Exercise prompt: Copy every line from the one that holds "Task: Click the" to the end of the records below, exactly and with nothing else, but without any pictures.

======== Excerpted records ========

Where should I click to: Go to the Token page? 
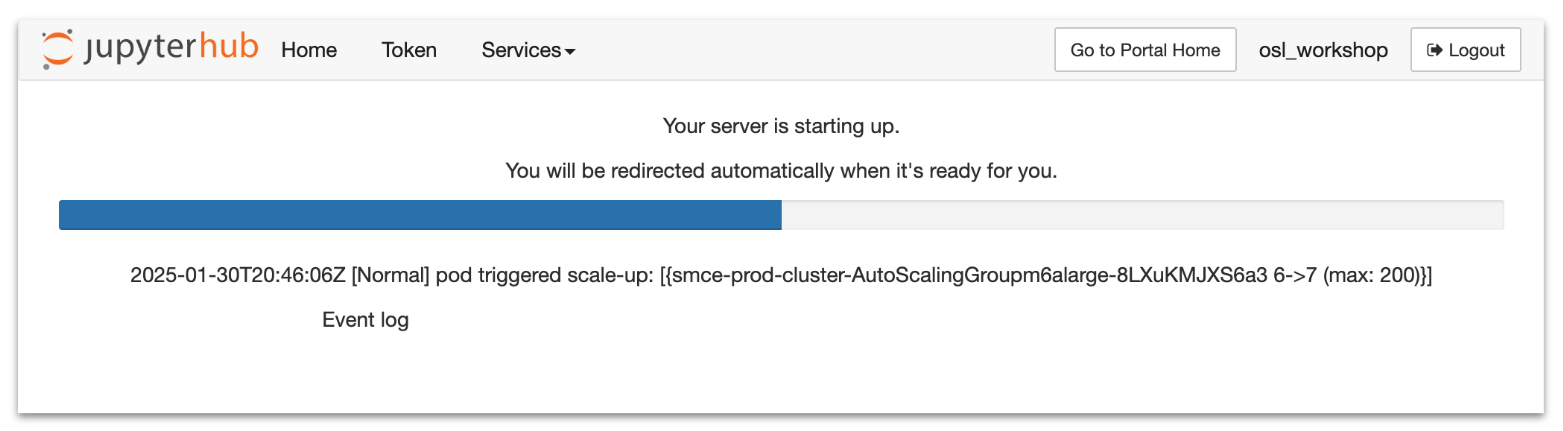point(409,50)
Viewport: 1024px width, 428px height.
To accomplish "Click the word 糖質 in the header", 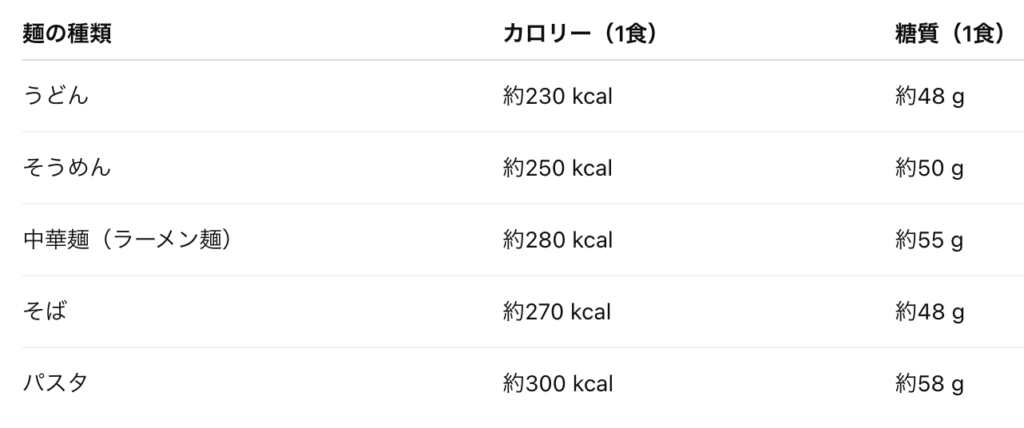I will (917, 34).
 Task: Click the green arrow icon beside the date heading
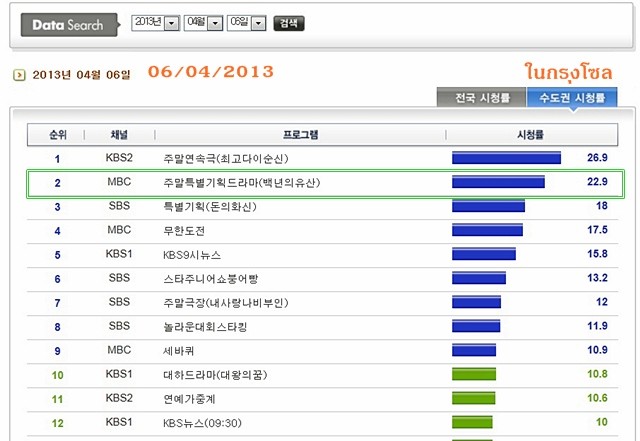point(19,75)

========

Task answer:
 Task: Click the green arrow icon beside the date heading
point(19,75)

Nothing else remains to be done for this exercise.